Views: 54
Alors que le nouveau président sénégalais s’installe aujourd’hui, la question que l’on se pose au Bénin est celle-ci : est-ce que cette révolution est possible au Bénin ? Autrement dit, est-ce que ce miracle de Sonko et de son ami Bassirou Diomaye Faye, est possible ici chez nous ? Je m’en vais vous répondre tout de suite : c’est non. En tout cas, tant que Talon sera au pouvoir.
Pour une raison simple. Sonko a réussi son coup parce qu’il est crédible. A son poste en tant que fonctionnaire, il a eu sous les yeux les chiffres vertigineux du pillage des finances publiques de son pays. Au prix de sa liberté et de ses droits les plus élémentaires, il a choisi de mener le bon combat. A contrario, au Bénin, la plupart de ceux qui ont dénoncé la mauvaise gestion ces dernières années, émanent de l’opposition, notamment du parti Les Démocrates. C’est là où le bât blesse. Ce parti dirigé par Boni Yayi n’est pas crédible pour parler de bonne gouvernance au Bénin. D’autant plus que ceux qui dénoncent Talon ont tous pris par ici. On les a tous vus à l’œuvre à divers postes. Et les Béninois ne sont pas tous amnésiques. On a vu les ONG il y a quelques années, réclamer à cor et à cri la publication des contrats de marché entre l’Etat et les entreprises, notamment dans le secteur portuaire et des infrastructures.
Dans ce secteur comme dans la plupart des autres, l’opacité est de règle. Mais peu de Béninois croient encore aux ONG encore moins aux médias, quand ceux-ci dénoncent la corruption sous Talon. Il est vrai que la mise en place de la CRIET a notoirement permis de limiter la petite corruption au sein de l’administration et sur les grands axes routiers. Quant à la grande corruption qui a lieu dans les marchés d’infrastructures, l’opacité ambiante ne permet à personne d’avoir des preuves palpables. Et donc, ne rêvez pas d’une révolution à la manière Sonko ici.

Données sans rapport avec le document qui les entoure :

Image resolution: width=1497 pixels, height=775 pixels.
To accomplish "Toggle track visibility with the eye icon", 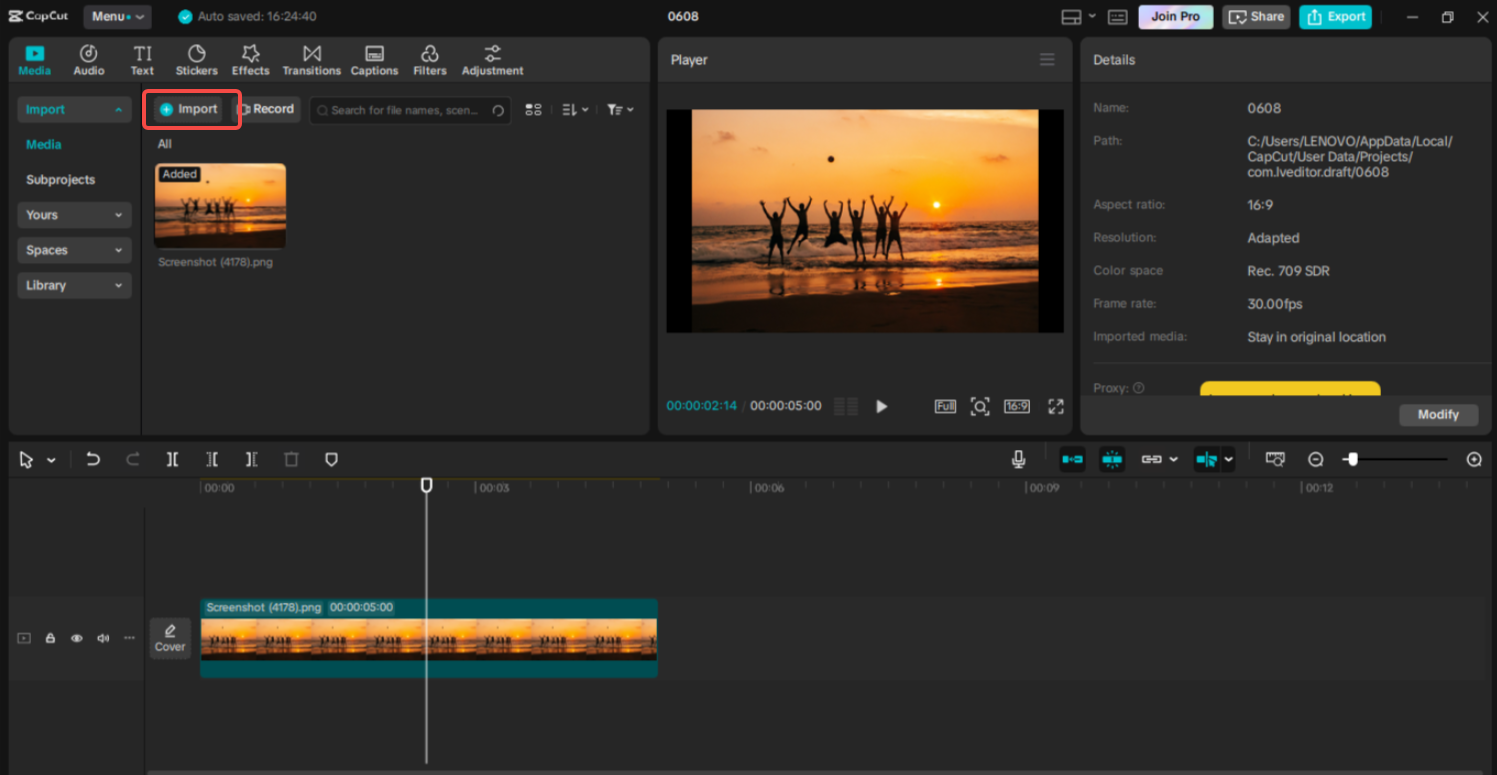I will coord(76,637).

Plus encore, sur le plan politique, la situation est plus complexe qu’au Sénégal. Le seul parti d’opposition pouvant faire pièce à la Rupture s’appelle Les démocrates. Est-ce que vous voyez Boni Yayi laisser le leadership de SON parti à quelqu’un d’autre ? Jamais de la vie ! Soit c’est lui ou le parti n’a qu’à disparaitre. Pendant longtemps (peut-être jusqu’à maintenant), il a travaillé à détruire tout leadership proéminent dans son fief que constitue une partie des Collines et du Borgou-Alibori. Tant qu’il vivra, il fera exactement comme le PDG du PRD. Adrien Houngbédji a préféré voir son parti mourir plutôt que d’accepter céder sa place à de nouvelles têtes qui pourraient lui ravir la première place dans Porto-Novo et sa région. Joël Aïvo avait pensé le dribler en s’attaquant à la forteresse imprenable. Quand il avait commencé son aventure politique, conscient de ce qu’il faut d’abord se construire un fief avant tout, il avait tout fait pour maitriser Porto-Novo. Il en a les ressources. Mais au moment où il avait le plus besoin des manifestants de la capitale pour protester après son arrestation, c’est le PDG en personne qui a désactivé patiemment et rigoureusement tous les mouvements qui pouvaient lui être utiles. Dire que Maitre Houngbédji est très heureux du sort de son ancien directeur de cabinet, est un euphémisme. La condamnation du professeur a beau être la preuve d’une justice aux ordres, vous ne verrez pas les foules de Porto-Novo déferler dans la ville pour réclamer sa libération.
Et puis regardez vous-même ce que le parti Les Démocrates voulait proposer aux Béninois en 2021 : d’élire Réckya Madougou ! Même quand vous y réfléchissez bien, pensez-vous vraiment que les Béninois sont stupides au point d’aller donner leurs voix à une femme dépigmentée ? Toufé toufé….Et tout le monde sait pourquoi Boni Yayi a préféré son ancienne ministre qui n’avait jamais milité au sein du parti.
Le vote massif qu’on a vu le 25 mars dernier au Sénégal est le résultat d’un combat républicain sain. Les jeunes qui se sont lancés contre Macky Sall, savent que Sonko et Diomaye Faye n’appartiennent à aucune des chapelles politiques douteuses ayant déjà fait leurs preuves dans le pays. Ceux qui engagent aujourd’hui la révolte au Sénégal, ce sont des hommes neufs crédibles et surtout prêts à tous les sacrifices.